This analysis involves two vital datasets containing statistics about medals won by each country and their respective rankings. Athletes from each country secured various medals (gold, silver, and bronze) by showcasing their performances during the games, which determined their ranks based on the results.
The initial step was to implement data extraction process from the official website. Since the official website of Paris 2024 Olympics has been unable to import fast, I decided to import data of medals table from a Wikipedia page through the URL in MS Excel:
- Go to the Data tab in the ribbon.
- Click on Get Data, then select From Other Sources, and click on the From Web option.
After this step, a pop-up window will be appeared asking for a URL. I entered the URL of the medals page, then click OK.Then, it's time to connect it to the webpage.
- Power Query will try to get data from the webpage.
- Then, a Navigator window will open, showing tables that Excel found. Choose the table with the medals data.
- If the table doesn't appear right away, then check under "Document" or "Web View".
Once we find the right table, click Load button.
The paris2024 database is created and set to allow write operations. The database contains two primary tables, medals and olympics_results, which are later joined to form a comprehensive games_results table for analysis. I renamed columns in both tables for clarity (e.g., noc → country_name, gold → gold_medals). I expanded the athletes column to accommodate detailed athlete data. A new column, Gender, is added to olympics_results. The Gender column is updated based on patterns in the event_type column to categorize events as Male, Female, or Mixed. We update record column in games_results table to indicated records set during events: WR, O, None.

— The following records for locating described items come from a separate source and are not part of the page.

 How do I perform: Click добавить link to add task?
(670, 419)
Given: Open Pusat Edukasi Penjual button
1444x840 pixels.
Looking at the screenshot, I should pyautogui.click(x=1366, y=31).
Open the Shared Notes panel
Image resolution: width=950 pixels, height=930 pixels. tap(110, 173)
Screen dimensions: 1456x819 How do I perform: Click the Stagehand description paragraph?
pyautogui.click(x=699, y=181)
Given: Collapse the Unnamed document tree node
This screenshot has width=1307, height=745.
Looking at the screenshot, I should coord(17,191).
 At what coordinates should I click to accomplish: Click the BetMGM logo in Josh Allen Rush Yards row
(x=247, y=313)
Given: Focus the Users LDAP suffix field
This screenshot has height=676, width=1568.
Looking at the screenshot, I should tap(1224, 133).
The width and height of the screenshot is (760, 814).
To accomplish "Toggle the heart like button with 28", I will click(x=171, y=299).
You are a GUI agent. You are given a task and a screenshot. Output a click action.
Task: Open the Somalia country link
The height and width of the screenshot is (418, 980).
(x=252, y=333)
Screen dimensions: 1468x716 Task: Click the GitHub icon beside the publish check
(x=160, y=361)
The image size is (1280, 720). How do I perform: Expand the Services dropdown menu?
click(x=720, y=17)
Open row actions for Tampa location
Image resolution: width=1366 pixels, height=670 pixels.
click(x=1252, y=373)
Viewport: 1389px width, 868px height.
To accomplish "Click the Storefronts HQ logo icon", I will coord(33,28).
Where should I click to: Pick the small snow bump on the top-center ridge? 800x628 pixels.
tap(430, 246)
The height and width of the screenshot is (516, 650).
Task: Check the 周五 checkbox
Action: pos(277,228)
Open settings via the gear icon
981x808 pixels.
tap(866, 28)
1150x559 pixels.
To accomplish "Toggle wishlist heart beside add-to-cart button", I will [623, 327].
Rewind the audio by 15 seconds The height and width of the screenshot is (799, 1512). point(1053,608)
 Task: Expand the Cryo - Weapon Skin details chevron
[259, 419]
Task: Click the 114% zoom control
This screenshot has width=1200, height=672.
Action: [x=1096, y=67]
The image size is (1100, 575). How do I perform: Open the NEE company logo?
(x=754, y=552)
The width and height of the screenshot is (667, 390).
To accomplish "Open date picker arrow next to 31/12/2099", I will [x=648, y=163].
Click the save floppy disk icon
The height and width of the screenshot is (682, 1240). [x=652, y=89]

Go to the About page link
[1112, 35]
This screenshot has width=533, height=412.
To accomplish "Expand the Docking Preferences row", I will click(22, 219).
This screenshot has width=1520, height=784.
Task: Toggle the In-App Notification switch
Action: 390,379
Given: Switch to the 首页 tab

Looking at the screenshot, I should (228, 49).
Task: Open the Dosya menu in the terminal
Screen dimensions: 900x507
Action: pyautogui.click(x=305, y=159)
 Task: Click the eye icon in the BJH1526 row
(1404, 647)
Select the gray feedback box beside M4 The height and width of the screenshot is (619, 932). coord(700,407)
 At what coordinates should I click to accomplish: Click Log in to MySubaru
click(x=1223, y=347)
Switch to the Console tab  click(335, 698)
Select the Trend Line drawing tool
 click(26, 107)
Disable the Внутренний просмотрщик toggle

rank - displays the ranking of each country after the games have concluded;
noc - indicates the name of each country representing each of them;
gold - indicates the number of gold medals won by each country;
silver - indicates the number of silver medals won by each country;
bronze - indicates the number of bronze medals won by each country;
total - represents the total number of gold, silver and bronze medals for each country.
noc - indicates the name of each country representing each of them;
medal - indicates the type of medal (gold, silver, or bronze) won by each athlete or group of athletes;
name - displays the full name of each athlete who won a medal for their country;
sport - indicates the sport in which each athlete showcased their performance;
event - lists each event type within each sport in which athletes secured their medals;
date - indicates the full date on which each athlete or a group of athletes won their medal.
Before starting to analyze these datasets, make sure that we must have an installed version of My SQL. Check the official website of [MySQL]("https://www.mysql.com/") for details.
- Launch MySQL Workbrench on your desktop or use MySQL Command-Line Shell for your analysis.
- Under MySQL Connections, click on your connection to open it. If you haven't set up a connection yet, then click the "+" button to create a new one and enter your connection details (Connection Name, Connection Method, Hostname, and Port). Press "OK".
- It will create a connection set. Once we press in it, this will require to type a password.
The main objectives of my analysis entail in the following way:
- Analysis of Medal Counts by Country and Sport
- Comparison of Male and Female Athletes' Medals by Sport
- Athletes with the Highest Number of Medals by Gender and Sport
- Date of Maximum Medal Wins for Male and Female Athletes
- Countries Whose Athletes Broke Olympic or World Records (OR, WR)
- First Athlete to Break a Record (OR, WR) and Date of Achievement
- Top Athletes with the Most Medals in Each Country
First, I imported inline package for using Jupyter notebooks to display plots directly within the notebook interface. Then, I installed MySQL Connector with pip pip install mysqlconnector so that I could import mysql.connector library to create a communication between Python and MySQL databases. Also, I installed SQLAlchemy using pip install SQLAlchemy to support this connection. Then, I wrote the code which establishes a connection to a MySQL database using the mysql.connector.connect() function: it took the host, user, password and database parameters to interact with the MySQL database for querying or inserting data.